For example if the limit was 5 and the input was:
["abc","cd","abcd","ab"]
The output would be:
[["abc","cd"],["abcd"],["ab"]]
I'd like to be pointed in the right direction and what methods to use, list comprehension? recursion?
Here's an intuitive solution:
import Data.List (foldl')
breakup :: Int -> [[a]] -> [[[a]]]
breakup size = foldl' accumulate [[]]
where accumulate broken l
| length l > size = error "Breakup size too small."
| sum (map length (last broken ++ [l])) <= size
= init broken ++ [last broken ++ [l]]
| otherwise = broken ++ [[l]]
Now, let's go through it line-by-line:
breakup :: Int -> [[a]] -> [[[a]]]
Since you hinted that you may want to generalize the function to accept different size limits, our type signature reflects this. We also generalize beyond [String] (that is, [[Char]]), since our problem is not specific to [[Char]], and could equally apply to any [[a]].
breakup size = foldl' accumulate [[]]
We're using a left fold because we want to transform a list, left-to-right, into our target, which will be a list of sub-lists. Even though we're not concerned with efficiency, we're using Data.List.foldl' instead of Prelude's own foldl because this is standard practice. You can read more about foldl vs. foldl' here.
Our folding function is called accumulate. It will consider a new item and decide whether to place it in the last-created sub-list or to start a new sub-list. To make that judgment, it uses the size we passed in. We start with an initial value of [[]], that is, a list with one empty sub-list.

◆ **Dataset extract**:
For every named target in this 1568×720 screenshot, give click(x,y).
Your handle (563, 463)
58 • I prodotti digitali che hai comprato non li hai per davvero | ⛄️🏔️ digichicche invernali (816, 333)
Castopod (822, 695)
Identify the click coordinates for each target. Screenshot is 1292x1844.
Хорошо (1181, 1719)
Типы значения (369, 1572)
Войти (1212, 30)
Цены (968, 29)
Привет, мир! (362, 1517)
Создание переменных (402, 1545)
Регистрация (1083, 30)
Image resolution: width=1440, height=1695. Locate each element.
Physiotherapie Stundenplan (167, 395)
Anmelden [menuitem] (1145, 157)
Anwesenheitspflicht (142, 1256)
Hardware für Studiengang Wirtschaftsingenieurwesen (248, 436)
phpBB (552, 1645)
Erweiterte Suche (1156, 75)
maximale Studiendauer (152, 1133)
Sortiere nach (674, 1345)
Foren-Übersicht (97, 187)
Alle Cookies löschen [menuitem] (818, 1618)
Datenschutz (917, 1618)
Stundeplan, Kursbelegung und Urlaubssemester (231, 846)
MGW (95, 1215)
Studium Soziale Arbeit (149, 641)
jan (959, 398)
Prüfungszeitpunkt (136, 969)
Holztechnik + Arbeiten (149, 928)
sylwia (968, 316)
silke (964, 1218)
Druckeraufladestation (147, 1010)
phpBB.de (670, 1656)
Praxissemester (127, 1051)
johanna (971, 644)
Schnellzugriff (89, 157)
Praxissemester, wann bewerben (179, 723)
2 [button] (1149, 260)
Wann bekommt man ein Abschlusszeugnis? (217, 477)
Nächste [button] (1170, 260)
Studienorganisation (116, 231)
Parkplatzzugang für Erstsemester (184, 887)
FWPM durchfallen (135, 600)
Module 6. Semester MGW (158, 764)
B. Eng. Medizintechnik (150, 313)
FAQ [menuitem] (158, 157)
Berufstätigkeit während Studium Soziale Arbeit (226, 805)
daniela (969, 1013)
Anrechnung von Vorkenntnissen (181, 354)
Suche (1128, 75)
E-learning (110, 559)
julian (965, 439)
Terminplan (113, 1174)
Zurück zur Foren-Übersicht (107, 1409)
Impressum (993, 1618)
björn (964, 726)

◆ **Problem to work on**:
Answer these questions about the Haskell list-splitting text:
(a) With a limit of 5, what output does the text give for the input ["abc","cd","abcd","ab"]?
(b) Which fold function does the solution use in place of Prelude's foldl?
(c) What initial value does the fold start with?

◆ **Correct answer**:
(a) [["abc","cd"],["abcd"],["ab"]]
(b) Data.List.foldl'
(c) [[]], a list with one empty sub-list